[Extracted records]
○ ○ ○ ○ ○
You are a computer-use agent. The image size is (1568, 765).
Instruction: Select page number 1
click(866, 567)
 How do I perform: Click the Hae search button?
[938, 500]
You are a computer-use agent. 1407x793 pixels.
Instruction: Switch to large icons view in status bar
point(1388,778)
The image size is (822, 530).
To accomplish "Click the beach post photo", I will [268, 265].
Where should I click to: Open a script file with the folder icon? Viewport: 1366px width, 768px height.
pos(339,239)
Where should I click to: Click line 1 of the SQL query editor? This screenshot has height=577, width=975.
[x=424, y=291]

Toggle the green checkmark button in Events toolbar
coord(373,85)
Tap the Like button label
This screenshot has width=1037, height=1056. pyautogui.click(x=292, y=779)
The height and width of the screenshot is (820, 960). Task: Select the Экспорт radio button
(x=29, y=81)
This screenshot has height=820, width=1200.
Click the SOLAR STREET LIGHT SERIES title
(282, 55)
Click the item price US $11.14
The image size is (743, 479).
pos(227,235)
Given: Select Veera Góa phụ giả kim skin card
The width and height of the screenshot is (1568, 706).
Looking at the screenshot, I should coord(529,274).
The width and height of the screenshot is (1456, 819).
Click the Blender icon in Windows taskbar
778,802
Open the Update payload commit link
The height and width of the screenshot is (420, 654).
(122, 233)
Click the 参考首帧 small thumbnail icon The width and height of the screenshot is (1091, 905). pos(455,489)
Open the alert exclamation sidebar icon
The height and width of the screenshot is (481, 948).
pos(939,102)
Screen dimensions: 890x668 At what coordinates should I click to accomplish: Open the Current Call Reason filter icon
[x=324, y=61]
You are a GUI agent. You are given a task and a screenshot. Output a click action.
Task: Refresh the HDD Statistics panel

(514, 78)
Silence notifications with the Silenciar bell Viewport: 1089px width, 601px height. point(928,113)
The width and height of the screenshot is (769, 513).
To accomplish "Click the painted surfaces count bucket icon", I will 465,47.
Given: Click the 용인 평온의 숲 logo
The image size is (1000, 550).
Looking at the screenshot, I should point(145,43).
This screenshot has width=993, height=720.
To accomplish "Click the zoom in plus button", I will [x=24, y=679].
○ ○ ○ ○ ○
### Exercise
Where does the string "will" appear in the records above? Return every line that holds it.

### Completed exercise
To accomplish "Click the beach post photo", I will [268, 265].
To accomplish "Click the painted surfaces count bucket icon", I will 465,47.
To accomplish "Click the zoom in plus button", I will [x=24, y=679].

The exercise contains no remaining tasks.